WHEN THAD’S LUNCH WITH MORDECAIand the Danish DP wannabe director was canceled, Clea got it into her head we should all go down to Disneyland. It’d been a rough week and she thought it might be “fun” to get him out of the Chateau and “into open air.” I hadn’t been to the Magic Kingdom in years; the escapade jibed perfectly with my second adolescence (courtesy of Miriam). Still, I was surprised at the level of Thad’s excitement when she floated the idea.

When we arrived in Anaheim, he suddenly got excited about California Adventure — so instead of going to Main Street, we hung a right. Friendly guards cursorily searched the girls’ handbags then pointed us toward the truncated Golden Gate Bridge that served as the corollary theme park’s entrance.

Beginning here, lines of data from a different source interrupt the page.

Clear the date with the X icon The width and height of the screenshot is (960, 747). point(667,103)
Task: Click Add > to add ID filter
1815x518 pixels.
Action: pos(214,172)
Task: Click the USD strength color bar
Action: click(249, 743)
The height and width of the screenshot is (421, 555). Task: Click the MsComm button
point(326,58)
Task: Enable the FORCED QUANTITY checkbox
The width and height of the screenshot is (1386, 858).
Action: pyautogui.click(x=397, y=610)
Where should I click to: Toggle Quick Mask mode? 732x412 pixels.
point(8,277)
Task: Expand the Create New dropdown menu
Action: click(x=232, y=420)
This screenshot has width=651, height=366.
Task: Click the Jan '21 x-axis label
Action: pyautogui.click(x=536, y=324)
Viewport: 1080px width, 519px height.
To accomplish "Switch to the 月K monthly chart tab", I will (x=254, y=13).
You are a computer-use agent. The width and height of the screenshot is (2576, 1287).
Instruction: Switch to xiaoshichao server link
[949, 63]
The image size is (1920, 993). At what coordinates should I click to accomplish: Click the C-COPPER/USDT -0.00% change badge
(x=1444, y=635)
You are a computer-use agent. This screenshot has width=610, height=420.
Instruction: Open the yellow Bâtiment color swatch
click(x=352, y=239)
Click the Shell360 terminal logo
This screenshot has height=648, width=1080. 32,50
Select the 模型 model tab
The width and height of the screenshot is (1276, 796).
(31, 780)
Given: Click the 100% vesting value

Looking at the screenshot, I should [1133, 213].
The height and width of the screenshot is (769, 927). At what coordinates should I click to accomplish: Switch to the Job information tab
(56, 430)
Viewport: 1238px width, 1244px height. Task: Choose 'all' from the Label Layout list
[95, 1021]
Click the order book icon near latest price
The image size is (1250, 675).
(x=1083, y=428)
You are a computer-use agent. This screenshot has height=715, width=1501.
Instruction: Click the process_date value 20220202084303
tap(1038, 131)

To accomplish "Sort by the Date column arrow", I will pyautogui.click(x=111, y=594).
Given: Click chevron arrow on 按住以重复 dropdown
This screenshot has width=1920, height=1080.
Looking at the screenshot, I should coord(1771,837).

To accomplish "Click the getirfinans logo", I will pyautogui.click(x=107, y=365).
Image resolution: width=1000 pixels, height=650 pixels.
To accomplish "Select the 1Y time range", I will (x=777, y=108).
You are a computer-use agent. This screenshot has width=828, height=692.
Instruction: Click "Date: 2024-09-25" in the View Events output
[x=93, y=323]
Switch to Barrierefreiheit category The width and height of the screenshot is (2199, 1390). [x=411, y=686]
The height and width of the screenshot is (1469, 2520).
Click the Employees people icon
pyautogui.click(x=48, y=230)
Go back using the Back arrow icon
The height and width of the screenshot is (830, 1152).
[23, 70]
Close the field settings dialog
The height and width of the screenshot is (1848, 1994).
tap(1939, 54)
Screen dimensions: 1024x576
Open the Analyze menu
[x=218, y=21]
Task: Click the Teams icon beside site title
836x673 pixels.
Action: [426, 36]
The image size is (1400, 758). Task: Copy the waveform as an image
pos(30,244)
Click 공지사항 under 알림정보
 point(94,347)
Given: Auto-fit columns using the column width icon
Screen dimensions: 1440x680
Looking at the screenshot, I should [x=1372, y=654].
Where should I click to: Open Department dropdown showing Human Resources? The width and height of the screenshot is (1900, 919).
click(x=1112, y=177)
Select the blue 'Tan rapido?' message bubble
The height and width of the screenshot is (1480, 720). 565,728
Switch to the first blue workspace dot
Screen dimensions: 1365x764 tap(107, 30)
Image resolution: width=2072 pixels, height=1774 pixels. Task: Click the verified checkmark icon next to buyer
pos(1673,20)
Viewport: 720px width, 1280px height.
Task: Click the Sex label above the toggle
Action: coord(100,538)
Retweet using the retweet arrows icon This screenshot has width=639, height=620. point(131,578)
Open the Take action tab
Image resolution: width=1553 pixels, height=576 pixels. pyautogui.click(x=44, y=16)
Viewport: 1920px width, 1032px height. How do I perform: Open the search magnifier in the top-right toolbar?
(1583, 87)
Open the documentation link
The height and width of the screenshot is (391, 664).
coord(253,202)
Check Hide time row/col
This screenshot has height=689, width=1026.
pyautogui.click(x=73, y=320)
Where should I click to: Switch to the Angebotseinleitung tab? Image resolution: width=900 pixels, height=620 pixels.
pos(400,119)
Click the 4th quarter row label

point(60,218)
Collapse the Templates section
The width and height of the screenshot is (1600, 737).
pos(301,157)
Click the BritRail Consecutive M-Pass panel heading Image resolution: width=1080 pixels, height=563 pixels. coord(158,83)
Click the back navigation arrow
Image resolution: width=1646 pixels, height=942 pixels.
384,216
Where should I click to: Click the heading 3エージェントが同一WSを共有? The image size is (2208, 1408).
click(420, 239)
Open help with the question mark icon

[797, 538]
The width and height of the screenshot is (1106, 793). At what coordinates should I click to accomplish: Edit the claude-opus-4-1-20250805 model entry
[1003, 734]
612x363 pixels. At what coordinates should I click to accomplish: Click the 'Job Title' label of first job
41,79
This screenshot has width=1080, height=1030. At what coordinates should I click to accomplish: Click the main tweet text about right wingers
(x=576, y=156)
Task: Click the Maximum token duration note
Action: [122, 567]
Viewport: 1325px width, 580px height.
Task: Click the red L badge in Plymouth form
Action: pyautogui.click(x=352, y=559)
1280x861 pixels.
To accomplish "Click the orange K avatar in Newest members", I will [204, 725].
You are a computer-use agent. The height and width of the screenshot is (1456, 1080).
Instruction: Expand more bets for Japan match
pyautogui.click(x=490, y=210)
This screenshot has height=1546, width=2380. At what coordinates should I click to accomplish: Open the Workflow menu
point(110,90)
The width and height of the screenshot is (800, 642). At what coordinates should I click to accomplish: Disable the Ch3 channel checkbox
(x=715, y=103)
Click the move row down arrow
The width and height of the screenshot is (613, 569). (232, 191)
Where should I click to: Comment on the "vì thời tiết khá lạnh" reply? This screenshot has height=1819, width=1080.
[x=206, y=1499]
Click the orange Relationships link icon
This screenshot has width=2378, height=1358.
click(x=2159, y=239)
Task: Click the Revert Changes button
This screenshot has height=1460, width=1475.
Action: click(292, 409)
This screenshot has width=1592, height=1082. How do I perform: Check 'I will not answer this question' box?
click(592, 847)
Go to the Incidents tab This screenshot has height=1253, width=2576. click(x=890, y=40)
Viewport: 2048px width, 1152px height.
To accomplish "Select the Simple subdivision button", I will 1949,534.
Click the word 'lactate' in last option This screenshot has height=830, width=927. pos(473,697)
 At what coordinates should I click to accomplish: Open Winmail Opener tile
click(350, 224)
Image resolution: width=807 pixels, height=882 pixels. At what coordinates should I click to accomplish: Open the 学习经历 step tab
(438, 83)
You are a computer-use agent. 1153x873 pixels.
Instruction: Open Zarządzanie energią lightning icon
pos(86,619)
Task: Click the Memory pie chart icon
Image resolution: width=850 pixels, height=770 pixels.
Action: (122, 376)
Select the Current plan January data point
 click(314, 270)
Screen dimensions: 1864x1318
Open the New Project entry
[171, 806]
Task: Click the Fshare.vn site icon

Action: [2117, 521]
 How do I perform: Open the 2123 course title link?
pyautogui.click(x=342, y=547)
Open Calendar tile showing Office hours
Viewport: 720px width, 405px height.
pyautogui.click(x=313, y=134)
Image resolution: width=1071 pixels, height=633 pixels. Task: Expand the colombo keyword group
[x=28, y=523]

A sense of horror quickly descended.

There was nothing but wide-open spaces filled with porcine, handicapped families tooling around in rented, motorized tricycles. In place of attractions, an onslaught of shops — vast franchised plains of promotional material that looped back on the World of Dizleenan like a nauseating Möbius strip. Wall-to-wall music of the overamped John Williams variety piped relentlessly through invisible speakers, inflated and gaudily anticipatory, a sound track typically heard over opening (or closing) credits of a Spielberg extravaganza; everywhere you turned the orchestra strained toward something massive yet all one encountered were sprawling boutiques, screaming toddlers, and crippled fatties in PC motorcarts. Clea wanted to go roller-coastering and finally, miles away, we spotted “Mulholland Madness.” Weirdly, the point of the ride was to simulate what it would be like to speed around Mulholland Drive. There was a long line but a “cast member” (translation: wage slave) signaled us through, having cheerfully recognized Thad as a VIP. It was lame enough to see a replica of the Manhattan skyline in Vegas, or the Eiffel Tower in Orlando, but something else entirely to take a forty-five-minute sojourn from the Chateau in order to be whipped around a simulacrum of my native Mulholland. Soon, no doubt, there’d be a new wonderland — a mini-Disneyland within the park itself, a glorified, edited version of the Happiest Place On Earth™, with tinier boutiques filled with bitsy souvenirs. Secondhand reality was hot! I thought about my faux- Dynasty project, Holmby Hills, and got even more dejected.